**Instructions to follow**
Print nothing but the lines below starting at the line that holds "JSON to XML (20, 2494)" and ending at the line that holds "Boilerplate (23, 2414)", including both, each exactly as written.

[Data extracted from a collection]
○ ○ ○
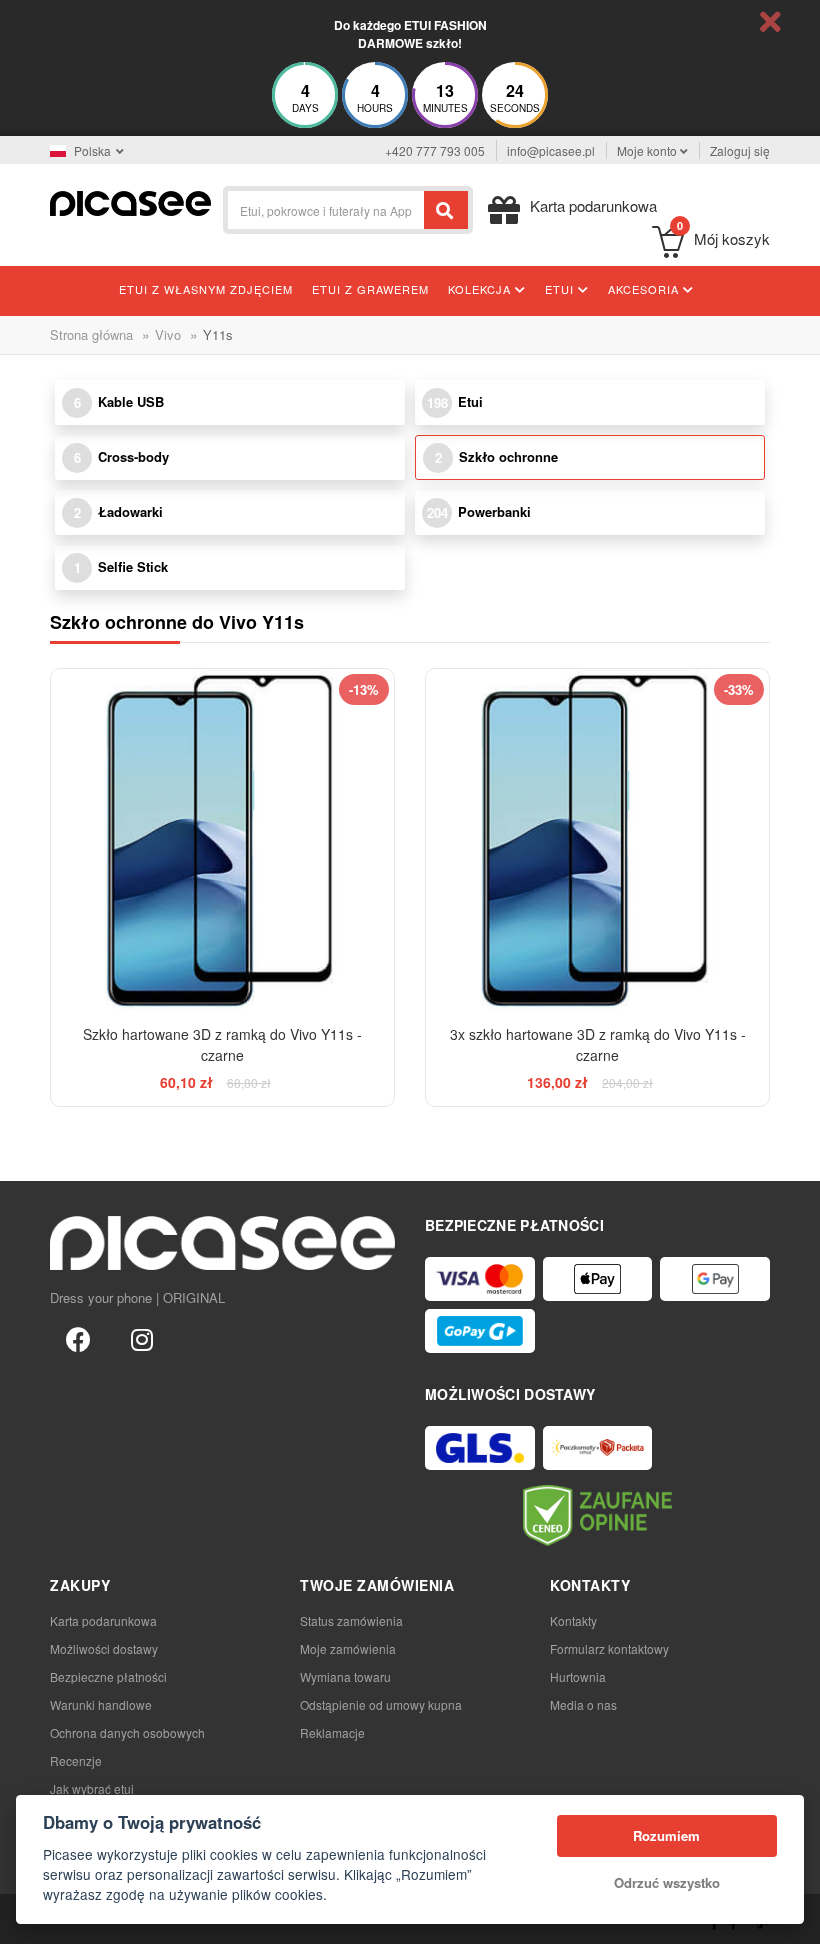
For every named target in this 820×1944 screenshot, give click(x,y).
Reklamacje (332, 1732)
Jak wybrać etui (92, 1788)
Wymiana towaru (345, 1676)
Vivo (168, 334)
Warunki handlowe (101, 1704)
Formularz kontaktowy (609, 1648)
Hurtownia (578, 1676)
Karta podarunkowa (103, 1620)
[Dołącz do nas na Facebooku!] (78, 1338)
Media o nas (583, 1704)
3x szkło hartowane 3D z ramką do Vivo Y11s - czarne (598, 1044)
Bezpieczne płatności (108, 1676)
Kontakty (573, 1620)
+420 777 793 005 (435, 150)
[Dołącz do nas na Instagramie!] (142, 1338)
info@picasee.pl (551, 150)
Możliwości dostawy (104, 1648)
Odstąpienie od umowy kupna (381, 1704)
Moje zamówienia (348, 1648)
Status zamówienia (351, 1620)
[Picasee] (130, 201)
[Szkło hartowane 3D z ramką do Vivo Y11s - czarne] (222, 840)
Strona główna (91, 334)
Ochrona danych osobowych (127, 1732)
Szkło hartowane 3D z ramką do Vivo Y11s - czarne (222, 1044)
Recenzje (76, 1760)
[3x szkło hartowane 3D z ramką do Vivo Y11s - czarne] (597, 840)
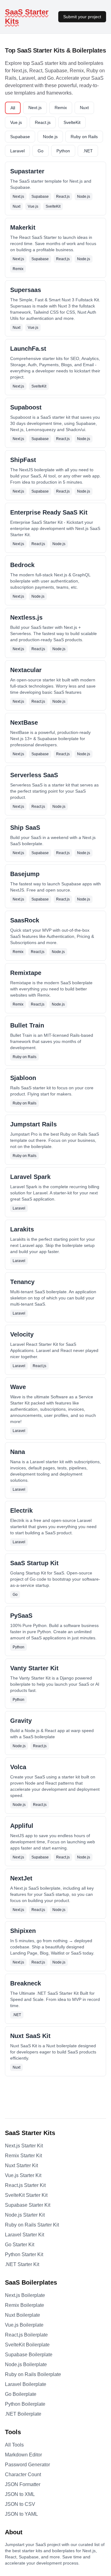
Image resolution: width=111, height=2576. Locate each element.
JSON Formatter (22, 2484)
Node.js (50, 136)
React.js (43, 122)
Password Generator (27, 2464)
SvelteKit (72, 122)
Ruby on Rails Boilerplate (33, 2374)
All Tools (14, 2444)
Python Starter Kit (24, 2254)
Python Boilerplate (25, 2404)
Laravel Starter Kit (24, 2234)
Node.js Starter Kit (25, 2215)
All (12, 107)
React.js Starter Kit (25, 2185)
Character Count (23, 2474)
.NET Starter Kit (22, 2264)
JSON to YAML (21, 2514)
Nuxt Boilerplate (22, 2315)
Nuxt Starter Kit (21, 2165)
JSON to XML (20, 2494)
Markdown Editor (23, 2454)
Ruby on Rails (84, 136)
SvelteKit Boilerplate (27, 2344)
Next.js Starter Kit (24, 2145)
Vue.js (16, 122)
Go (40, 150)
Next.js (35, 107)
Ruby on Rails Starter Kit (32, 2224)
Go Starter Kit (19, 2244)
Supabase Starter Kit (27, 2205)
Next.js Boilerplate (25, 2295)
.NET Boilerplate (23, 2414)
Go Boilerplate (20, 2394)
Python (63, 150)
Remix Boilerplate (24, 2305)
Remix (61, 107)
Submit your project (82, 16)
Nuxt (84, 107)
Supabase (20, 136)
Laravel (17, 150)
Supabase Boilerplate (28, 2354)
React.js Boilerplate (26, 2334)
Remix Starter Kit (23, 2155)
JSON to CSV (20, 2504)
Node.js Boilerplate (26, 2364)
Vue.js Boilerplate (24, 2325)
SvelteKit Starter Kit (26, 2195)
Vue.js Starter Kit (23, 2175)
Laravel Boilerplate (25, 2384)
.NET (88, 150)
○ ○ ○
**Expected answer**
JSON to XML (20, 2494)
Markdown Editor (23, 2454)
Ruby on Rails (84, 136)
SvelteKit Boilerplate (27, 2344)
Next.js Starter Kit (24, 2145)
Vue.js (16, 122)
Go (40, 150)
Next.js (35, 107)
Ruby on Rails Starter Kit (32, 2224)
Go Starter Kit (19, 2244)
Supabase Starter Kit (27, 2205)
Next.js Boilerplate (25, 2295)
.NET Boilerplate (23, 2414)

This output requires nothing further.